Une fréquentation des frères Clain. En 2005, Romain Caillet part s'installer au Caire, en Egypte. Là-bas, il apprend l'arabe et suit des cours dans un établissement qui sera fermé à la demande des occidentaux, soupçonnant l'endroit d'être un espace de recrutement pour le djihad. Le chercheur vivait à Nasr City, quartier cairote fréquenté par les milieux extrémistes. Selon L'Obs, Romain Caillet aurait côtoyé les frères Clain, partis en Syrie au côté de l'Etat islamique, et dont l'un des deux, Fabien, a enregistré la revendication audio des attentats du 13 novembre par l'organisation terroriste.

"J'ai vécu dans le 8ème arrondissement du Caire, à Nasr City, qui était comme un village où tout le monde se connaissait. J'ai croisé Jean-Michel Clain, mais beaucoup moins Fabien. J'ai un ami depuis 20 ans qui était en effet proche des deux frères", a reconnu le chercheur, vendredi, contacté par Le Figaro.

"Je ne suis plus pour le djihad". Placé en garde à vue par la sous-direction anti-terroriste (la SDAT) en janvier 2008, Romain Caillet expliquera : "Sur le djihad, je ne suis plus d'accord avec les Clain. Depuis mars 2007, je ne suis plus pour le djihad parce que je m'oppose au fait d'entraîner des jeunes pour se sacrifier à mourir sans avoir acquis au préalable les bases de l'islam". Il reniera aussi ses anciennes convictions, déclarant : "J'espère ne pas avoir été la cause d'enrôlement de jeunes au djihad. J'ai essayé de réparer mes erreurs en postant des repentirs publics." Aucune charge ne sera retenue contre lui.

Une fiche "S" toujours active. Mais en raison de ce passé trouble, Romain Caillet a fait l'objet, par les services de renseignements français, d'une fameuse fiche "S". Celle-ci, d'après L'Obs, serait encore active. Le spécialiste a réagi jeudi auprès Parisien, affirmant que sa fiche "S" est toujours d'actualité car, "une fois dans la base de données, c’est très difficile d’en ressortir". 

Une expertise réputée. "C'est le meilleur connaisseur de l'Etat Islamique", estimait David Thomson, autre illustre spécialiste des mouvements djihadistes, dans le portrait que lui avait consacré Libération. A l'Institut français du Proche-Orient, situé à Beyrouth où il s'est établi en 2010 avec sa femme et ses deux enfants, Romain Caillet s'était lancé dans une thèse sur "Les nouveaux muhâjirûn. L’émigration des salafistes français en 'terre d’Islam'". Un travail de recherche abandonné peu avant son expulsion du Liban (pour des raisons assez opaques) en mars 2015, avait rapporté Le Monde à l'époque.

Le "geek du dijhadisme". Avec sa "profil picture" Twitter sous les traits de Calimero, le "geek du djihadisme" selon les termes de Thomson, est présent depuis juillet 2013 sur le réseau social.
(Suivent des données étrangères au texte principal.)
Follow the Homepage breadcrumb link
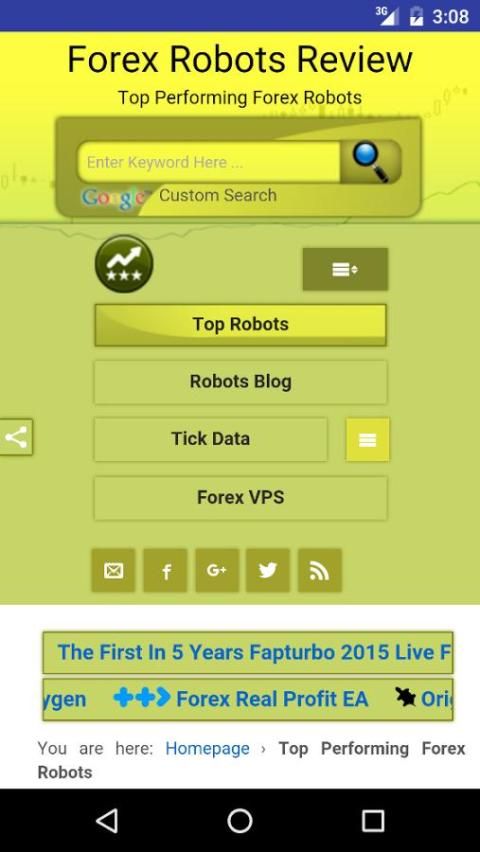480x852 pixels. coord(207,748)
Le chercheur et consultant poste activement des informations, vidéos et photos en lien avec l'Etat islamique sur son compte, auquel sont abonnés plus de 33.600 followers. 



Nombre de médias n'hésitent pas d'ailleurs à le solliciter très régulièrement pour son analyse reconnue, à l'instar de BFMTV qui l'avait choisi il y a quelques semaines pour devenir son expert "sur les questions de djihadisme". Une collaboration qui aura vite tourné court. La chaîne regrette en effet que "Romain Caillet n’a pas jugé utile de préciser à la chaîne un certain nombre d’éléments importants de son passé, liés directement aux questions qu’il devait évoquer à l’antenne", a-t-elle précisé dans son communiqué.



Auprès du Figaro, Romain Caillet a déclaré avoir vécu "une expérience intellectuelle". Mais "jamais une activité militante. Je n'ai jamais adhéré pleinement au courant djihadiste, même si j'avais de la sympathie pour certaines de ses thèses", s'est-il défendu.